ACCIONES REQUERIDAS —
a – Según el fragmento, ¿en qué ciudad estuvo activo Heráclito y hacia qué año?
b – Transcribe el fragmento desde "Uno de los primeros" hasta "antes de Cristo.".

FRAGMENTO EXTRAÍDO —
Pbro. Gustavo E. PODESTÁ


Adviento

1994. Ciclo B

33º Domingo durante el año

Lectura del santo Evangelio según san Marcos     13, 24-32
Jesús dijo a sus discípulos: «En ese tiempo, después de esta tribulación, el sol se oscurecerá, la luna dejará de brillar, las estrellas caerán del cielo y los astros se conmoverán. Y se verá al Hijo del hombre venir sobre las nubes, lleno de poder y de gloria. Y él enviará a los ángeles para que congreguen a sus elegidos desde los cuatro puntos cardinales, de un extremo al otro del horizonte. Aprendan esta comparación, tomada de la higuera: cuando sus ramas se hacen flexibles y brotan las hojas, ustedes se dan cuenta de que se acerca el verano. Así también, cuando vean que suceden todas estas cosas, sepan que el fin está cerca, a la puerta. Les aseguro que no pasará esta generación, sin que suceda todo esto. El cielo y la tierra pa­sarán, pero mis palabras no pasarán. En cuanto a ese día y a la hora, nadie los conoce, ni los ángeles del cielo, ni el Hijo, nadie sino el Padre»


Sermón

      Uno de los primeros filósofos de occidente, es decir de aquellos hombres que comenzaron a preguntarse racionalmente sobre el universo, sobre el sentido de la existencia, sobre la realidad profunda de las cosas, fue Heráclito , activo en Éfeso hacia el año 500 antes de Cristo.

(Registros de ubicación de palabras y elementos)

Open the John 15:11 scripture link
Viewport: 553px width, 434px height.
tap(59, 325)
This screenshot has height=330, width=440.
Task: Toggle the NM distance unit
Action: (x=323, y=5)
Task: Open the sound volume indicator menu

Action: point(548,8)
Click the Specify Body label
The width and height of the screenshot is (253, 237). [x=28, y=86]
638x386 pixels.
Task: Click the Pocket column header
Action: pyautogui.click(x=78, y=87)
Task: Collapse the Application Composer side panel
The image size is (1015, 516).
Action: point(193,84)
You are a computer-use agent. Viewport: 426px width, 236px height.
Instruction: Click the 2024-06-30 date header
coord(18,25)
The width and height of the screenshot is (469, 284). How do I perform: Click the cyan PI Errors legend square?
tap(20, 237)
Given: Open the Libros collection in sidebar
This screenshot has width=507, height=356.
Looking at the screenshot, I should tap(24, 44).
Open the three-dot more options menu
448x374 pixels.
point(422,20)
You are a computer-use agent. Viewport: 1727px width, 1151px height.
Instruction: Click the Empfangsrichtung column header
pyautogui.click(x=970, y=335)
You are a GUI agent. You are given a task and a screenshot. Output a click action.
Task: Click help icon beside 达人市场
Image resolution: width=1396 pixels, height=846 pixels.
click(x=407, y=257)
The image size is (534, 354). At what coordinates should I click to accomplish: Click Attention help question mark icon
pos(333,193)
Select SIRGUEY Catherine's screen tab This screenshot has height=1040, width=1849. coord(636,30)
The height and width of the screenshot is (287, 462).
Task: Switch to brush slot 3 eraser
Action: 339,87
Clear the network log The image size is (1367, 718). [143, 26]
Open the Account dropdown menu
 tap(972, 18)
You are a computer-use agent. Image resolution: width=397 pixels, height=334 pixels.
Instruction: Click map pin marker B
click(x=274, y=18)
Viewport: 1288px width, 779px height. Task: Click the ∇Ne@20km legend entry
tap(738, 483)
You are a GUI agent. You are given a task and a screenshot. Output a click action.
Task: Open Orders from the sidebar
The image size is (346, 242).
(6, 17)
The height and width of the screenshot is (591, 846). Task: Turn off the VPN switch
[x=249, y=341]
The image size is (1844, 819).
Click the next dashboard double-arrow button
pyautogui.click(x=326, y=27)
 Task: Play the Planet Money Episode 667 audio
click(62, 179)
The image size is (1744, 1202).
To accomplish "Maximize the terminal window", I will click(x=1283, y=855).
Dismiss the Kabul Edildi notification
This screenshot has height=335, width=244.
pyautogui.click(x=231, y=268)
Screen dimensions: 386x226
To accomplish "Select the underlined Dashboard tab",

SOLUCIONES —
a – En Éfeso, hacia el año 500 antes de Cristo.

b –
Uno de los primeros filósofos de occidente, es decir de aquellos hombres que comenzaron a preguntarse racionalmente sobre el universo, sobre el sentido de la existencia, sobre la realidad profunda de las cosas, fue Heráclito , activo en Éfeso hacia el año 500 antes de Cristo.